- [What to do]:
Reproduce the rows below line for line, without changing anything.

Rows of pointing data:
************

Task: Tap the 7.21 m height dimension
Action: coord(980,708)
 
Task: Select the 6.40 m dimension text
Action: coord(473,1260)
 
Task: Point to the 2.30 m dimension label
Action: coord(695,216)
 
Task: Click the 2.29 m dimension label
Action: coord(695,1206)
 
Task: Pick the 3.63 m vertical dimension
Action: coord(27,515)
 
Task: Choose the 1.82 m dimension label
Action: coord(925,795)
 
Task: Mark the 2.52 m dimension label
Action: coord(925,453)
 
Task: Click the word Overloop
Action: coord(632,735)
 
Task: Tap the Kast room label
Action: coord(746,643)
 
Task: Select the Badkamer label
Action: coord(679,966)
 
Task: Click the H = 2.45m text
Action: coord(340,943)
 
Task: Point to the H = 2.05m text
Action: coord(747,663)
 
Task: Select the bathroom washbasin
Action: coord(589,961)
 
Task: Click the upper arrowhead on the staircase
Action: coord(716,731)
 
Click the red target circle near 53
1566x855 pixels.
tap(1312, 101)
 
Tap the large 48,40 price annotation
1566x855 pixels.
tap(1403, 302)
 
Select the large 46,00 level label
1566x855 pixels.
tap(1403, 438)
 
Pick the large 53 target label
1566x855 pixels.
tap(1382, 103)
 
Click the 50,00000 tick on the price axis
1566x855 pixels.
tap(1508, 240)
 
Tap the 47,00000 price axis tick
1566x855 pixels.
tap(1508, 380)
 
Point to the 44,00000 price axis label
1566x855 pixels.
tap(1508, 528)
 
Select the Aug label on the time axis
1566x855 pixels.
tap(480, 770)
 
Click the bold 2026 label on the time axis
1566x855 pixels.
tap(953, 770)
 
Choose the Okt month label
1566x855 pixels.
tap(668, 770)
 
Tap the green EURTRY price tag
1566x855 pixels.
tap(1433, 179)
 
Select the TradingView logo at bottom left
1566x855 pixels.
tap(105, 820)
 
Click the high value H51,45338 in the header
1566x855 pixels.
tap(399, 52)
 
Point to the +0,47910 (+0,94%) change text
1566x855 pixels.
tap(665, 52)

************

- [Solved problem]:
Task: Tap the 7.21 m height dimension
Action: coord(980,708)
 
Task: Select the 6.40 m dimension text
Action: coord(473,1260)
 
Task: Point to the 2.30 m dimension label
Action: coord(695,216)
 
Task: Click the 2.29 m dimension label
Action: coord(695,1206)
 
Task: Pick the 3.63 m vertical dimension
Action: coord(27,515)
 
Task: Choose the 1.82 m dimension label
Action: coord(925,795)
 
Task: Mark the 2.52 m dimension label
Action: coord(925,453)
 
Task: Click the word Overloop
Action: coord(632,735)
 
Task: Tap the Kast room label
Action: coord(746,643)
 
Task: Select the Badkamer label
Action: coord(679,966)
 
Task: Click the H = 2.45m text
Action: coord(340,943)
 
Task: Point to the H = 2.05m text
Action: coord(747,663)
 
Task: Select the bathroom washbasin
Action: coord(589,961)
 
Task: Click the upper arrowhead on the staircase
Action: coord(716,731)
 
Click the red target circle near 53
1566x855 pixels.
tap(1312, 101)
 
Tap the large 48,40 price annotation
1566x855 pixels.
tap(1403, 302)
 
Select the large 46,00 level label
1566x855 pixels.
tap(1403, 438)
 
Pick the large 53 target label
1566x855 pixels.
tap(1382, 103)
 
Click the 50,00000 tick on the price axis
1566x855 pixels.
tap(1508, 240)
 
Tap the 47,00000 price axis tick
1566x855 pixels.
tap(1508, 380)
 
Point to the 44,00000 price axis label
1566x855 pixels.
tap(1508, 528)
 
Select the Aug label on the time axis
1566x855 pixels.
tap(480, 770)
 
Click the bold 2026 label on the time axis
1566x855 pixels.
tap(953, 770)
 
Choose the Okt month label
1566x855 pixels.
tap(668, 770)
 
Tap the green EURTRY price tag
1566x855 pixels.
tap(1433, 179)
 
Select the TradingView logo at bottom left
1566x855 pixels.
tap(105, 820)
 
Click the high value H51,45338 in the header
1566x855 pixels.
tap(399, 52)
 
Point to the +0,47910 (+0,94%) change text
1566x855 pixels.
tap(665, 52)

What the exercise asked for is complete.